**Text for analysis**
•••••
Family study of linkage disequilibrium between TAP2 transporter and HLA class II genes. Absence of TAP2 contribution to association with insulin-dependent diabetes mellitus.

The polymorphic TAP1 and TAP2 genes encode a transporter protein required for delivery of cytosolic peptides to class I molecules in the endoplasmic reticulum. Associations have been observed between TAP2 alleles and predisposition to autoimmune diseases such as IDDM but their interpretation has been complicated by the existence of LD between TAP2 and HLA class II loci, and conclusions are still contradictory. In order to precisely define LD on class II haplotypes, we performed an extensive familial analysis. A total of 466 individuals from 55 normal families and 49 IDDM multiplex families was studied, providing information on 420 independent haplotypes. The IDDM-predisposing DRB103 and DRB104 alleles were in strong negative LD with TAP2-B (delta = -0.035 and -0.034, respectively), and positive LD with TAP2-A (delta = + 0.055 and + 0.012). Positive LD was also found between TAP2-B and DRB101 and TAP2-C and DRB111 alleles. We then addressed the question of whether TAP2 is an independent additional IDDM-protective or predisposing genetic factor. No TAP2 effect was evidenced when considering DRB103 and/or 04 patients. A decreased TAP2-B phenotype frequency was observed in DRB103- and DRB104-negative IDDM patients compared with DRB103- and DRB1*04-negative normal controls (38.6% vs 63%, pc < 0.05), but was probably related to a combination of different weak LD between DRB1 and TAP2 alleles. It thus appears that there is no primary association between TAP2 alleles and IDDM. However, TAP polymorphism may allow us to define particular extended HLA haplotypes involved in susceptibility to autoimmune diseases.
•••••
**Record excerpts**
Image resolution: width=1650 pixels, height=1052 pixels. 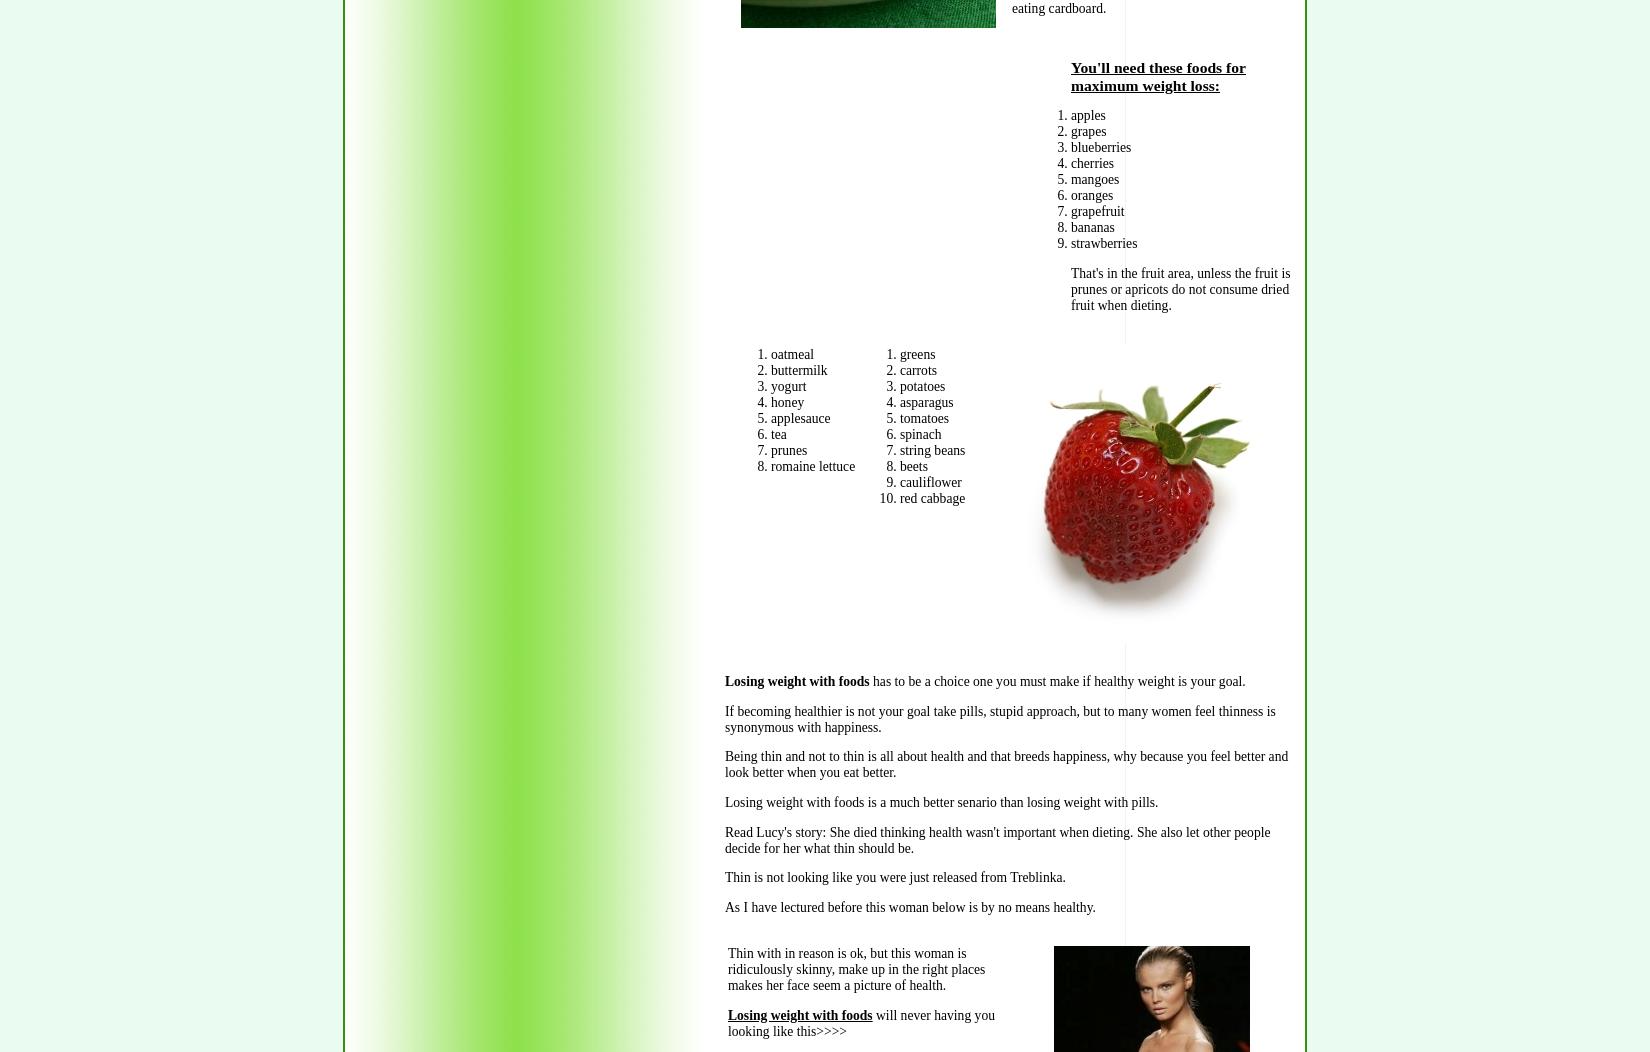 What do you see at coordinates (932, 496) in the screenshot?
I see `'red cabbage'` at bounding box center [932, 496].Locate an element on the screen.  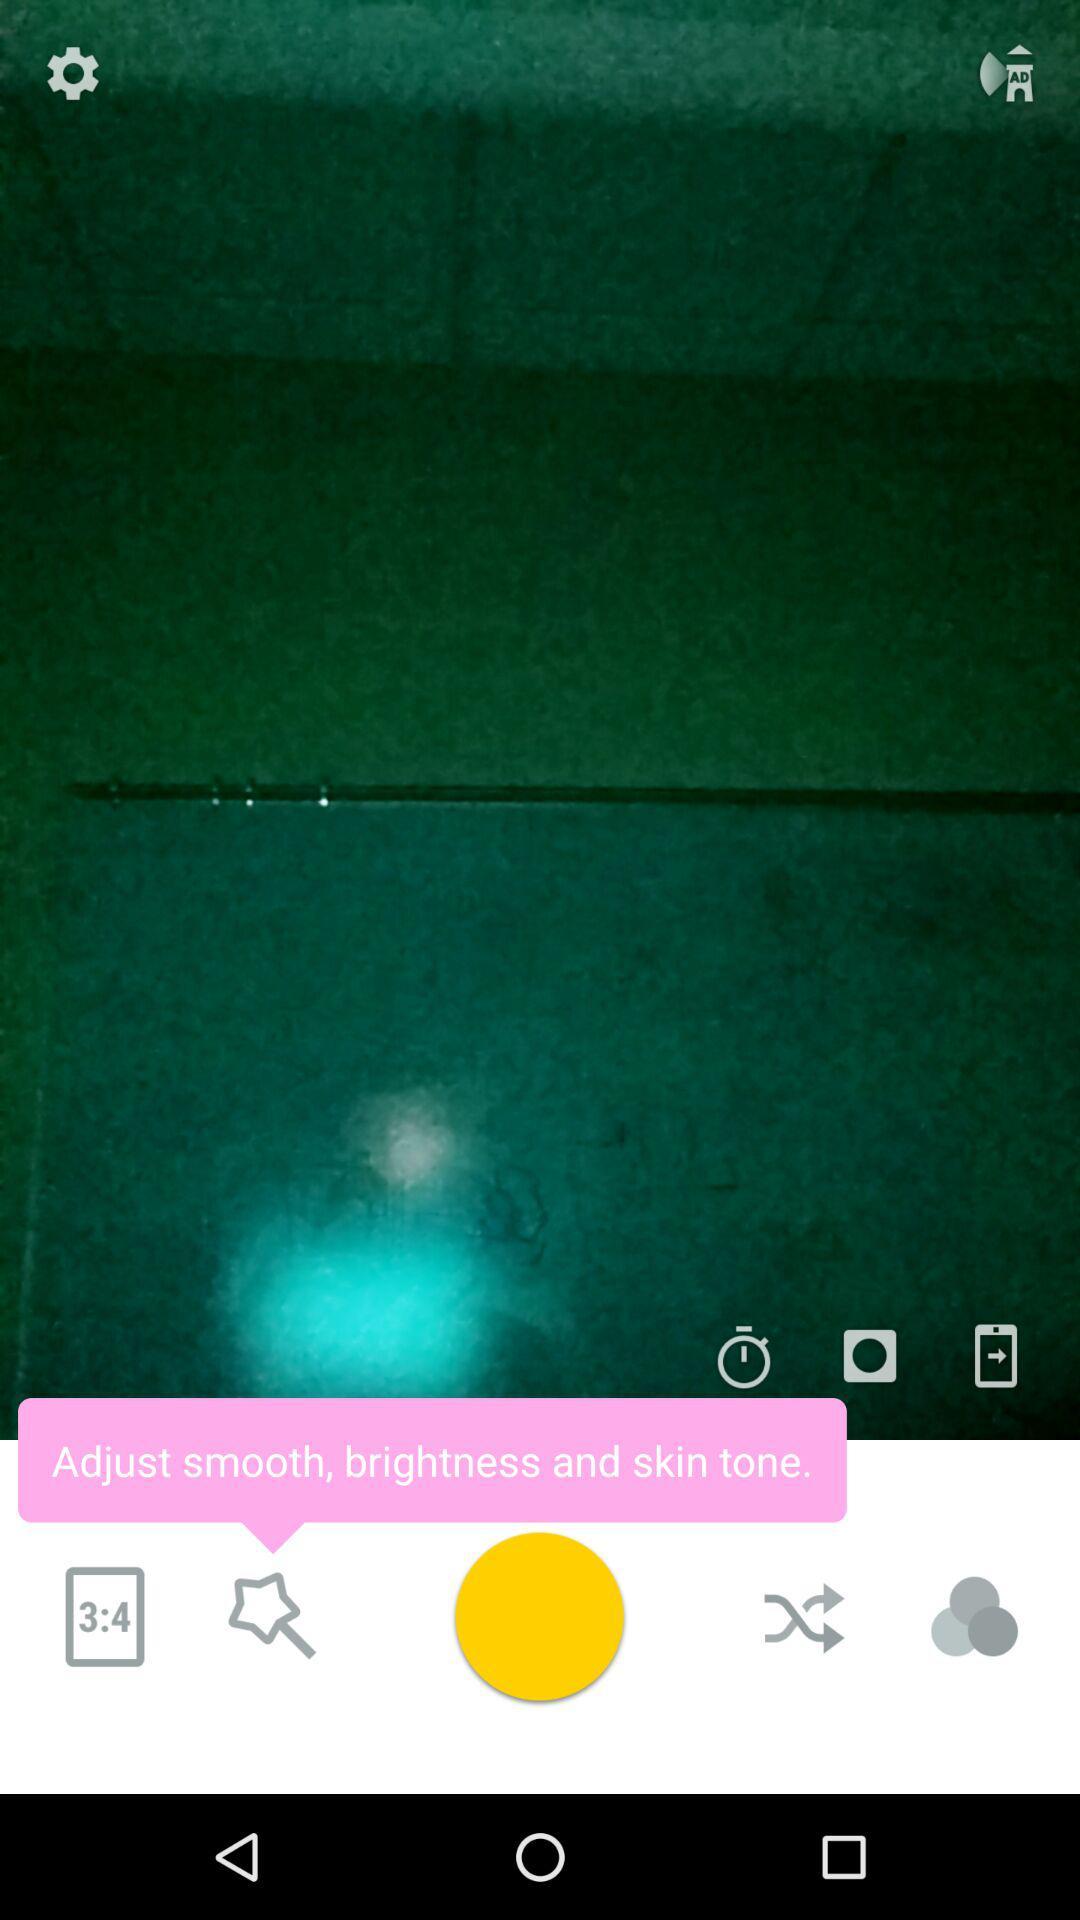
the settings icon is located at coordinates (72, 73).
•••••
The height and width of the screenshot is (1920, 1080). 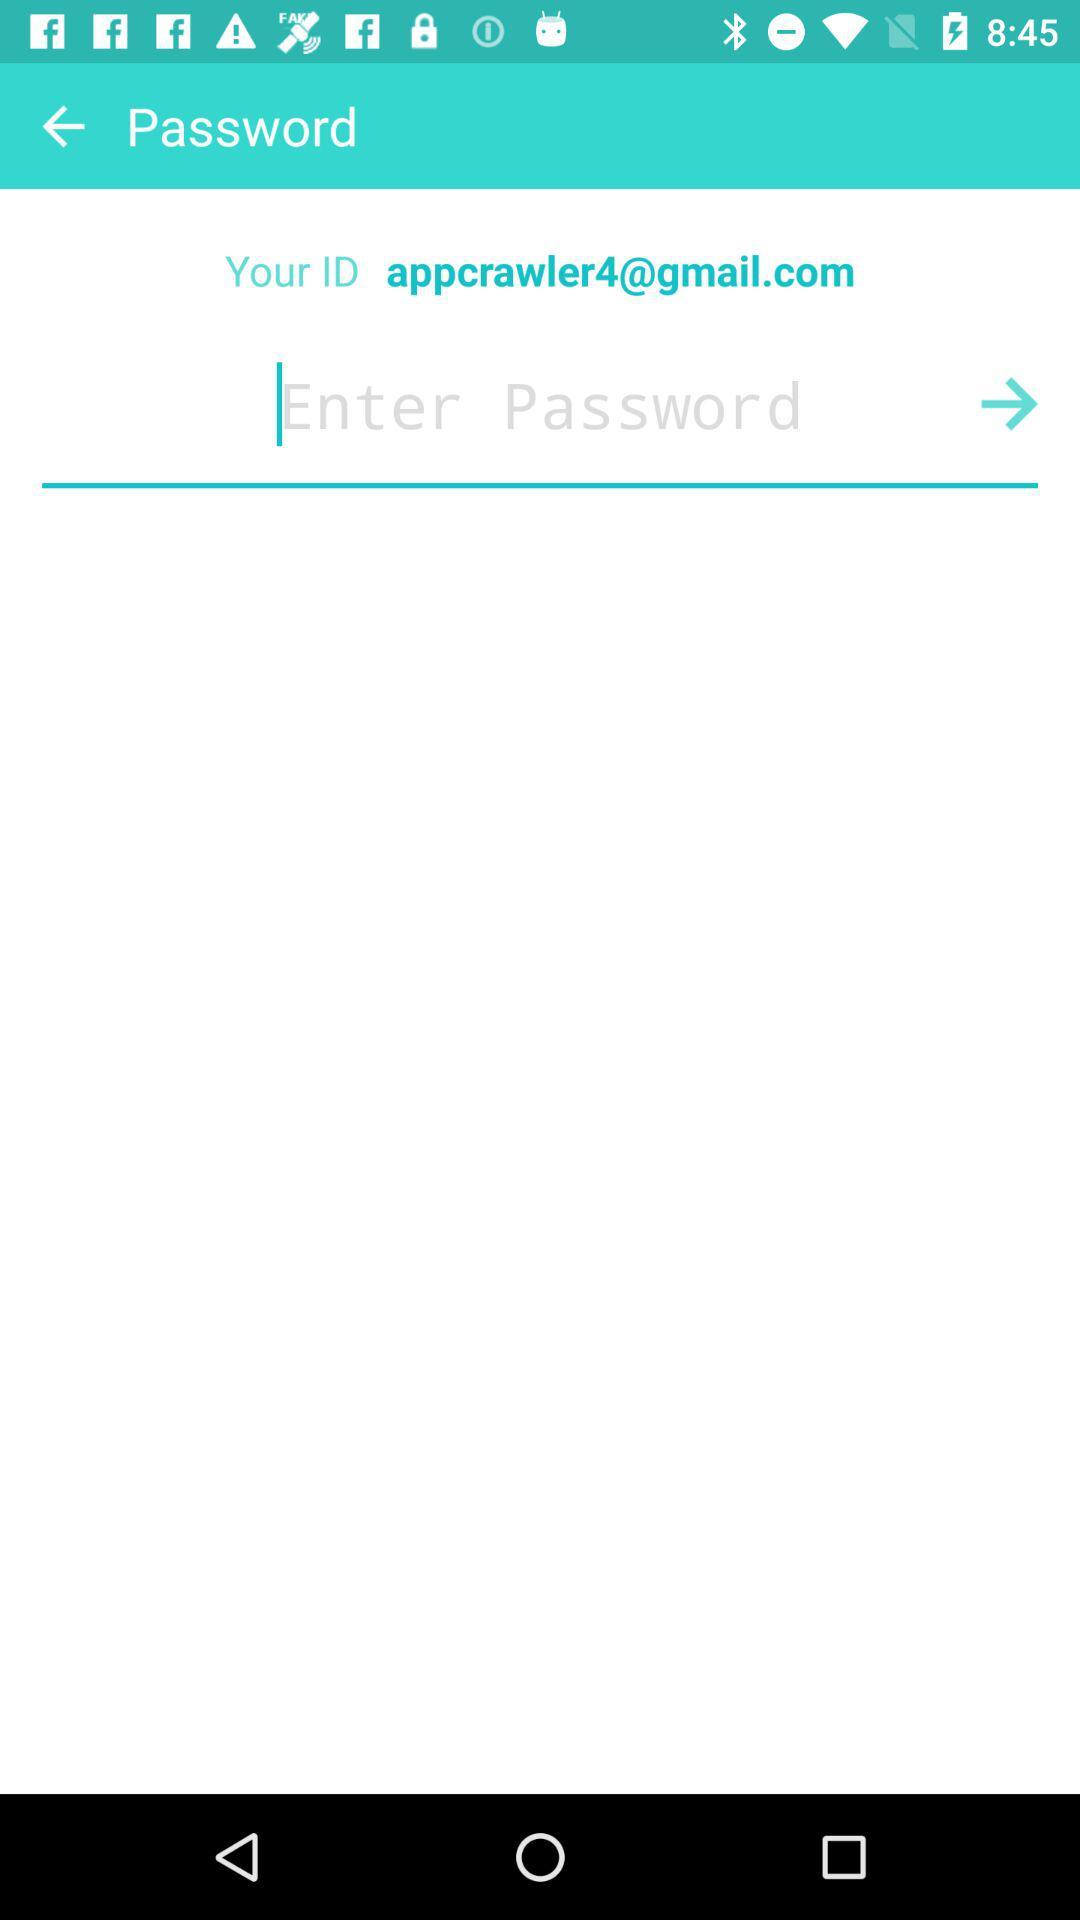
•••••
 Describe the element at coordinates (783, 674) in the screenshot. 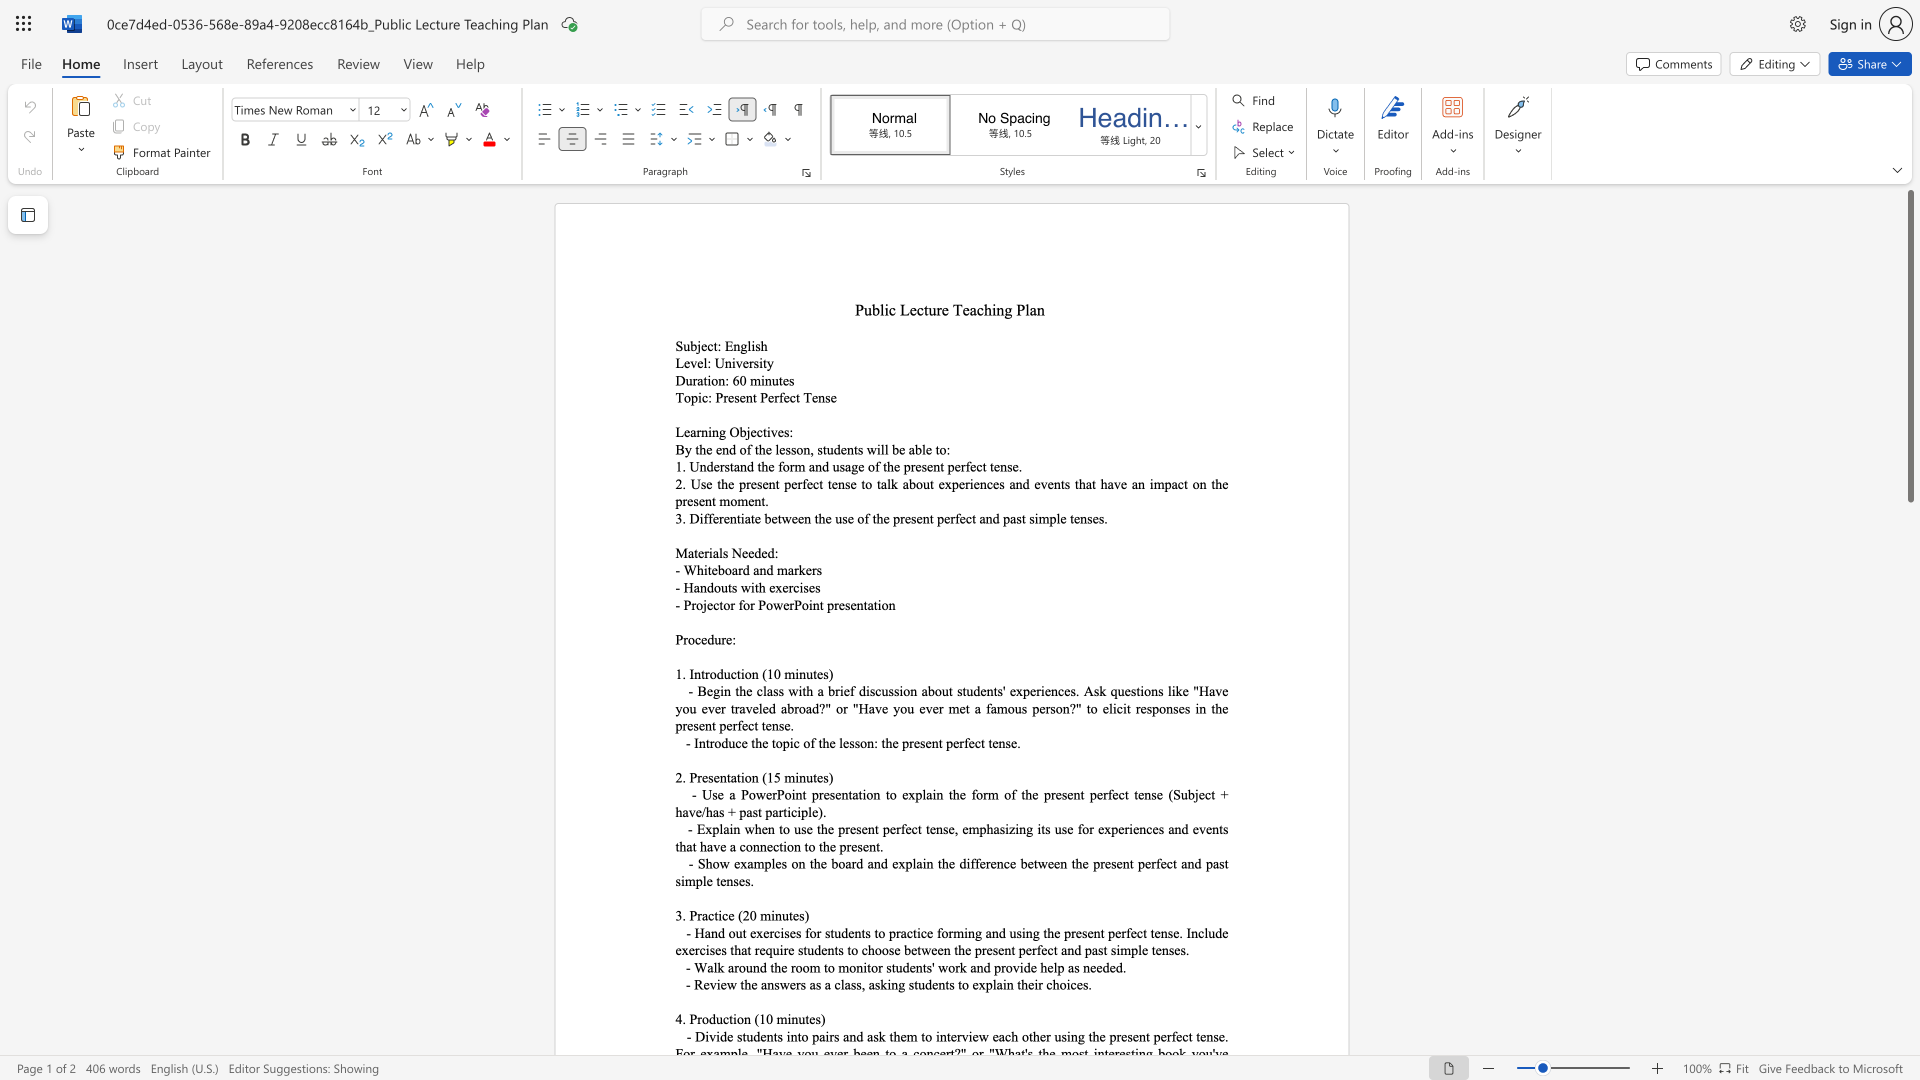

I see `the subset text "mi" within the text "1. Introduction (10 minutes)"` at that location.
•••••
**Brief 1**
In the TAP2 abstract, what does the passage starting at "Family study of" and ending at "insulin-dependent diabetes mellitus." read with "linkage disequilibrium" switched to "genetic association"?
**Brief 2**
According to the TAP2 abstract, how many individuals were studied, and from how many normal and IDDM multiplex families?

**Your solution 1**
Family study of genetic association between TAP2 transporter and HLA class II genes. Absence of TAP2 contribution to association with insulin-dependent diabetes mellitus.

**Your solution 2**
466 individuals, from 55 normal families and 49 IDDM multiplex families.